Ireland could refinance EFSF as sovereign debt from 2021 onwards when some are to be rolled over (at least we seem to intend a rollover) . We pay 1.7% interest on these ( at least, it could be more) and we could replace them with a mixture of 10 and 20 year bonds where we save a few quid interest going forward. If you refinance €2bn a year at our current 10 to 20 year rates between 0.6% to 1.0% you might save 0.7% or 70bp in interest per €2bn refi per annum or €14m per annum, small beer in the overall scheme of things but still beer. A note on EFSF and ESM rates here. > https://www.esm.europa.eu/lending-rates ESM Loans are cheaper and likely will never be refinanced before eventual expiry.
However the interesting bit is our hard investment in the EFSF. Against the €184bn of EFSF loans the Eurozone members paid in €28bn capital and we paid in €0.5bn of that.
Were Ireland and Portugal tro refinance their EFSF loans as sovereign it could result in a 30% reduction in the size of the EFSF and a refund of 30% of our investment, c €150m, as well as the annual savings on interest payments above. In theory, anyway, we get €5m back for every 1% reduction (or €2bn) in the size of the overall EFSF itself whether we or the Portugese do it.
We ‘invested’ another €2bn in the ESM (again that is IIRC) but as that is a permanent mechanism we are unlikely to see much or indeed any of that ever coming back to us as a return to shareholder. Not in my lifetime anyway.
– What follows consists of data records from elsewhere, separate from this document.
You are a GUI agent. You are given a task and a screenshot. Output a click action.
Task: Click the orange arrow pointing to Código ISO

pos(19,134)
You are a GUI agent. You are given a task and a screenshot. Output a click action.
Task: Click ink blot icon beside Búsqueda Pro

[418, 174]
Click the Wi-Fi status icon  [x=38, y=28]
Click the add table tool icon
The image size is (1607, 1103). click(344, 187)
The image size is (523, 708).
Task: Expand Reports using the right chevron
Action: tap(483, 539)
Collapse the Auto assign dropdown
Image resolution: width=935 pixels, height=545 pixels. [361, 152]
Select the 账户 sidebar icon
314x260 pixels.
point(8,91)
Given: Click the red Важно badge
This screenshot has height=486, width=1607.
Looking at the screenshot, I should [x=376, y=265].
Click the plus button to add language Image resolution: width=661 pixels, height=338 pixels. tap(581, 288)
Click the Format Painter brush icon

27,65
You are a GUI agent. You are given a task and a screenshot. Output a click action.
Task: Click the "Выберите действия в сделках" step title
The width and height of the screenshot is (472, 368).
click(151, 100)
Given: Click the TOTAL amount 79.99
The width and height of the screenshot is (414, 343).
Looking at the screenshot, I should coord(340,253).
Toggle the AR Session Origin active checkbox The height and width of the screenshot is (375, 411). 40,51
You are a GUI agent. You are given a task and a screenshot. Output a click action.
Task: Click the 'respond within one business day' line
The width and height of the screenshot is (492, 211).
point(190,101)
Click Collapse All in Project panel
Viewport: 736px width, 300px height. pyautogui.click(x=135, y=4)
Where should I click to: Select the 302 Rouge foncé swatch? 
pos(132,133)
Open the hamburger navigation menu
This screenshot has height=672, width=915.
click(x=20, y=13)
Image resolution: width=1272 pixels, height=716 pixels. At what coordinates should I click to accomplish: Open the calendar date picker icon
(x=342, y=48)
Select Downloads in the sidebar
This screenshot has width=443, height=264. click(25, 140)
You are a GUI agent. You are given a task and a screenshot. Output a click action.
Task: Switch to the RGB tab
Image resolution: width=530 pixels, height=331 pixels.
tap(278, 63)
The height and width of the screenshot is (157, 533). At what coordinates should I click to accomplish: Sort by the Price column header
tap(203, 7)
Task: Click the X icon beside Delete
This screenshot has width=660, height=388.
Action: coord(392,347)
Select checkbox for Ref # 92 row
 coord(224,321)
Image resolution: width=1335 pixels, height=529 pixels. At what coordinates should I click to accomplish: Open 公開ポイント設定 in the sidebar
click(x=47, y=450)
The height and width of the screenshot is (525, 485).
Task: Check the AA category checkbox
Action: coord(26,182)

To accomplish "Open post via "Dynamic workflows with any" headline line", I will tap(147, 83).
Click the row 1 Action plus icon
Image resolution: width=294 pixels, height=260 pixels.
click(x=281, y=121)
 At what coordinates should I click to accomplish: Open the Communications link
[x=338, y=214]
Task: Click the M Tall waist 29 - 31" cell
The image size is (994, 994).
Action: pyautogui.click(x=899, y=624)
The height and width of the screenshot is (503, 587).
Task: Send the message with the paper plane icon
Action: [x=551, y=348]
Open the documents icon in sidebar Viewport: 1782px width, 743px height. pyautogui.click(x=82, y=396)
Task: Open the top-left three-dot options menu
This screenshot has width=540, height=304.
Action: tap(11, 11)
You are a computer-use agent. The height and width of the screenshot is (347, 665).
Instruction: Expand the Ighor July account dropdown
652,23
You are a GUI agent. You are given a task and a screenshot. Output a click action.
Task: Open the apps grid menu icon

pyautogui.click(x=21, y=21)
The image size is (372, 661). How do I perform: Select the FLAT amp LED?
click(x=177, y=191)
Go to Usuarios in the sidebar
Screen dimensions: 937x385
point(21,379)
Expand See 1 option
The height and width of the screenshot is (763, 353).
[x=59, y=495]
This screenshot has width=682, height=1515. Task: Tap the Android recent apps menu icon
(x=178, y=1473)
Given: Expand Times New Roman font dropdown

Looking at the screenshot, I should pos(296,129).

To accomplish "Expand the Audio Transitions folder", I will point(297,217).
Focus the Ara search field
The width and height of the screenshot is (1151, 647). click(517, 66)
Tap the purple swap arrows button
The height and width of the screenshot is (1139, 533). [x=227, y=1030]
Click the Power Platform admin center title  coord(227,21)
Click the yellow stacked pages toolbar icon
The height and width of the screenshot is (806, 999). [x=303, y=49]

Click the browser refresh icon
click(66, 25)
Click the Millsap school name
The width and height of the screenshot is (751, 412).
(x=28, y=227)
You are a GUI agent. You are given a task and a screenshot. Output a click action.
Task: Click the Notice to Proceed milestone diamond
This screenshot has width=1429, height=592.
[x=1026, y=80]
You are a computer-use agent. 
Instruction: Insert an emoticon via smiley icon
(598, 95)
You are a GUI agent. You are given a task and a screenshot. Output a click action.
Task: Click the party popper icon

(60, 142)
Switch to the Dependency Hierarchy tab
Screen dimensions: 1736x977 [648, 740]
Combined, we can see that 1-2% of our total national debt was incurred merely so that we could ‘invest’ in these 2 bailout mechanisms as a shareholder. It would be nice to begin the wind down process on the EFSF, preferably next year if low rates hold. Our overall debt will still be below 60% of GDP even if we borrowed €10bn specifically to refinance EFSF bonds due to rollover.